Data excerpts:

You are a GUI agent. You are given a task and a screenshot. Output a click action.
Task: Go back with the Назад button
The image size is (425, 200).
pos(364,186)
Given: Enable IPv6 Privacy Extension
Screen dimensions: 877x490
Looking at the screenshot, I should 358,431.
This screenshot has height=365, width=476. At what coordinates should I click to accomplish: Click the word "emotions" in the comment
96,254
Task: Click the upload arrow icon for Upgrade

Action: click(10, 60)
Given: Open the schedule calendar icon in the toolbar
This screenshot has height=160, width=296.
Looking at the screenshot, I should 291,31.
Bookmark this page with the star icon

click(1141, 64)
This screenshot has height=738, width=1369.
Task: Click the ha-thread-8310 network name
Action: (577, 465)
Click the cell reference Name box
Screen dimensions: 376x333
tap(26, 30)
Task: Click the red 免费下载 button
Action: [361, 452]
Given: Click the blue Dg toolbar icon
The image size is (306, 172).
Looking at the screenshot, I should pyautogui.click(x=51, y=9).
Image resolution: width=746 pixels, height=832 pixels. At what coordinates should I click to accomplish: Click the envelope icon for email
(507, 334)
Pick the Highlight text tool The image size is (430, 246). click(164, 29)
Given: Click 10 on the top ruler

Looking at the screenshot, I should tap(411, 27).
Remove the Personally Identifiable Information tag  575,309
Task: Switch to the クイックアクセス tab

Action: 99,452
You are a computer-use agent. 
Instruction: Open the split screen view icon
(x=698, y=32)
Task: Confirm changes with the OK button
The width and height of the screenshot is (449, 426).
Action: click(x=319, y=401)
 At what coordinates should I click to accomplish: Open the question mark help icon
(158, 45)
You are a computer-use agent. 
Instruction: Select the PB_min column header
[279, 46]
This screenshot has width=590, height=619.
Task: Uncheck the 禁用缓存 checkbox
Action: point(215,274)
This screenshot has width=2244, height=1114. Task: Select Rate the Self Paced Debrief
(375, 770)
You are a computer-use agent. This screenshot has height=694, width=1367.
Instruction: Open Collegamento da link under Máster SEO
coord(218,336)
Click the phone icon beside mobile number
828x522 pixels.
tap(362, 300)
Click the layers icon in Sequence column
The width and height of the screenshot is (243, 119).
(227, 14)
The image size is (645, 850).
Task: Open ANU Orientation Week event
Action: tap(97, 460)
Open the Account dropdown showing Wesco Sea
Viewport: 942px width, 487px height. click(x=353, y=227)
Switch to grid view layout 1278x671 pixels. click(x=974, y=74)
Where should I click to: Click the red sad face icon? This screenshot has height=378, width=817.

Work task:
Output each line of the material exactly as it was written above.

Your response:
You are a GUI agent. You are given a task and a screenshot. Output a click action.
Task: Go back with the Назад button
The image size is (425, 200).
pos(364,186)
Given: Enable IPv6 Privacy Extension
Screen dimensions: 877x490
Looking at the screenshot, I should 358,431.
This screenshot has height=365, width=476. At what coordinates should I click to accomplish: Click the word "emotions" in the comment
96,254
Task: Click the upload arrow icon for Upgrade

Action: click(10, 60)
Given: Open the schedule calendar icon in the toolbar
This screenshot has height=160, width=296.
Looking at the screenshot, I should 291,31.
Bookmark this page with the star icon

click(1141, 64)
This screenshot has height=738, width=1369.
Task: Click the ha-thread-8310 network name
Action: (577, 465)
Click the cell reference Name box
Screen dimensions: 376x333
tap(26, 30)
Task: Click the red 免费下载 button
Action: [361, 452]
Given: Click the blue Dg toolbar icon
The image size is (306, 172).
Looking at the screenshot, I should pyautogui.click(x=51, y=9).
Image resolution: width=746 pixels, height=832 pixels. At what coordinates should I click to accomplish: Click the envelope icon for email
(507, 334)
Pick the Highlight text tool The image size is (430, 246). click(164, 29)
Given: Click 10 on the top ruler

Looking at the screenshot, I should tap(411, 27).
Remove the Personally Identifiable Information tag  575,309
Task: Switch to the クイックアクセス tab

Action: 99,452
You are a computer-use agent. 
Instruction: Open the split screen view icon
(x=698, y=32)
Task: Confirm changes with the OK button
The width and height of the screenshot is (449, 426).
Action: click(x=319, y=401)
 At what coordinates should I click to accomplish: Open the question mark help icon
(158, 45)
You are a computer-use agent. 
Instruction: Select the PB_min column header
[279, 46]
This screenshot has width=590, height=619.
Task: Uncheck the 禁用缓存 checkbox
Action: point(215,274)
This screenshot has width=2244, height=1114. Task: Select Rate the Self Paced Debrief
(375, 770)
You are a computer-use agent. This screenshot has height=694, width=1367.
Instruction: Open Collegamento da link under Máster SEO
coord(218,336)
Click the phone icon beside mobile number
828x522 pixels.
tap(362, 300)
Click the layers icon in Sequence column
The width and height of the screenshot is (243, 119).
(227, 14)
The image size is (645, 850).
Task: Open ANU Orientation Week event
Action: tap(97, 460)
Open the Account dropdown showing Wesco Sea
Viewport: 942px width, 487px height. click(x=353, y=227)
Switch to grid view layout 1278x671 pixels. click(x=974, y=74)
Where should I click to: Click the red sad face icon? This screenshot has height=378, width=817.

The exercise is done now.